Luye Pharma Group has received the US Food and Drug Administration (FDA) approval for Rykindo (risperidone) as the treatment of schizophrenia in adults and as monotherapy or as adjunctive therapy to lithium or valproate for the maintenance treatment of bipolar I disorder in adults.
The China-based pharmaceutical company developed Rykindo on its microsphere technology platform.
According to Luye Pharma, the medication uses long-acting and extended-release microsphere technology to deliver the active component risperidone. The drug is to be administered intramuscularly once every two weeks.

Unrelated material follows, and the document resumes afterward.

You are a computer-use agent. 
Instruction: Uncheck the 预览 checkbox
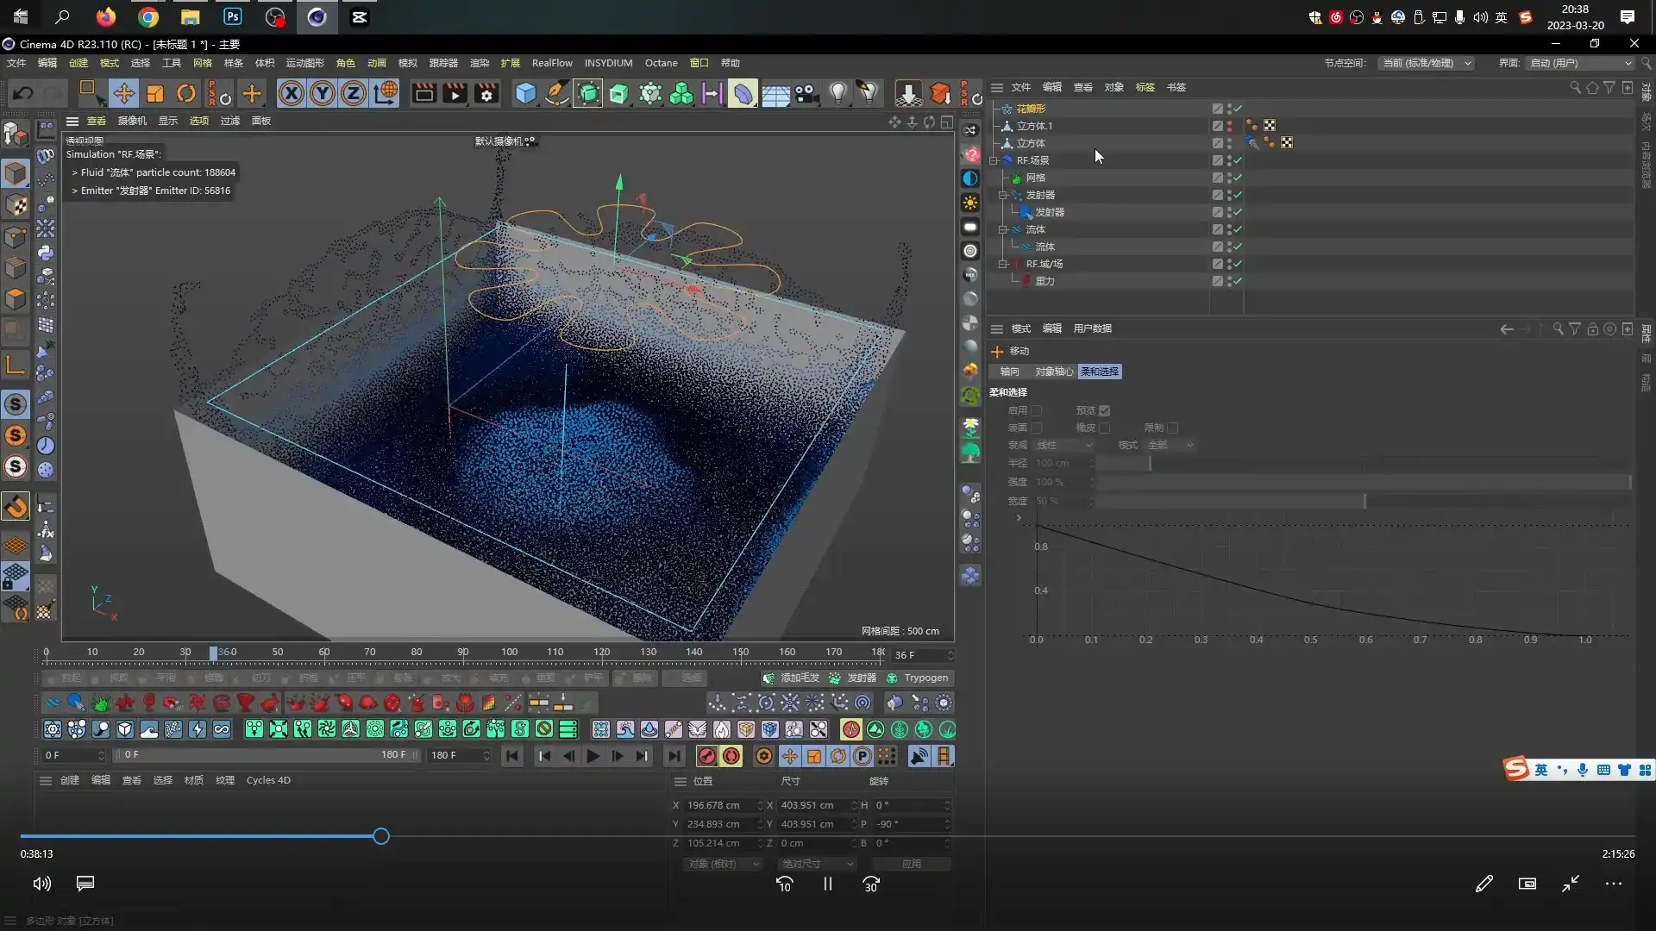pos(1104,410)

In 2021, Rykindo was cleared for marketing in China as a schizophrenia treatment. The development of the drug in Europe is going on, and there are plans to introduce the medication in additional nations and regions worldwide.
Rykindo will be the first commercially available therapy from Luye Pharma’s central nervous system (CNS) product portfolio in the US.
Luye Pharma president Yang Rongbing said: “Mental disorders including schizophrenia and bipolar disorder not only seriously affect the physical and mental health of patients, but also impose a heavy burden on their families and the society.
“Rykindo is our first new drug developed in-house and approved for marketing in the U.S., demonstrating our long-standing commitment to serving patients around the world with innovative therapies.
“At Luye Pharma, we continue to enrich our product portfolio in the CNS field by focusing on the unmet needs of patients, and we look forward to making further contributions to the mental health community by providing better care and better services to those in need.”
The Chinese pharmaceutical firm focuses on the CNS as a key therapeutic area. It also has a product portfolio for diseases such as depression, Parkinson’s disease, bipolar disorder, schizophrenia, and Alzheimer’s disease.